▶ TASK PROMPT: Each line from the one containing "Task: Click the Install window title text" through the end of the data is to be written out exactly, and nothing more.

▶ DATA IN THIS EXERCISE:

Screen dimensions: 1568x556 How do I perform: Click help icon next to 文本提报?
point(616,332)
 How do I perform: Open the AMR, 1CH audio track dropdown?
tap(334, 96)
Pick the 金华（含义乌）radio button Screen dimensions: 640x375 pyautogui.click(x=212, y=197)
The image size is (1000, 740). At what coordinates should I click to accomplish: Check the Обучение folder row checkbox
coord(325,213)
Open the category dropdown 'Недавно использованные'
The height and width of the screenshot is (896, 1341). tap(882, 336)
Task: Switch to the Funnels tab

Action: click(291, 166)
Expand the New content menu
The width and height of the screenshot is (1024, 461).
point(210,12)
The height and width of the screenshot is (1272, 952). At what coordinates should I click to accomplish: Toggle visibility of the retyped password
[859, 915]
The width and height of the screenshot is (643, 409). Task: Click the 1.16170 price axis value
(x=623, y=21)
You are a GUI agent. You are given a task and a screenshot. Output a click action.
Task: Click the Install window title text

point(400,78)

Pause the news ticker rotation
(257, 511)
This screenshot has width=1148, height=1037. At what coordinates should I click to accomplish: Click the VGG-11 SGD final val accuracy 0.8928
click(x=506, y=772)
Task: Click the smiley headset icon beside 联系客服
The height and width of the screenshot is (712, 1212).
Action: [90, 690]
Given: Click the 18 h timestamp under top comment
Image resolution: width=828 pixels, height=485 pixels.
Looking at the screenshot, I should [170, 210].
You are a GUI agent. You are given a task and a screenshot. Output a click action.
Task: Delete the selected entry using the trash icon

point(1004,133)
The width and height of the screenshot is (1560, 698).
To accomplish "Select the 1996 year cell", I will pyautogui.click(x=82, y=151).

▶ EXERCISE ANSWER:
Task: Click the Install window title text

point(400,78)

Pause the news ticker rotation
(257, 511)
This screenshot has width=1148, height=1037. At what coordinates should I click to accomplish: Click the VGG-11 SGD final val accuracy 0.8928
click(x=506, y=772)
Task: Click the smiley headset icon beside 联系客服
The height and width of the screenshot is (712, 1212).
Action: [90, 690]
Given: Click the 18 h timestamp under top comment
Image resolution: width=828 pixels, height=485 pixels.
Looking at the screenshot, I should [170, 210].
You are a GUI agent. You are given a task and a screenshot. Output a click action.
Task: Delete the selected entry using the trash icon

point(1004,133)
The width and height of the screenshot is (1560, 698).
To accomplish "Select the 1996 year cell", I will pyautogui.click(x=82, y=151).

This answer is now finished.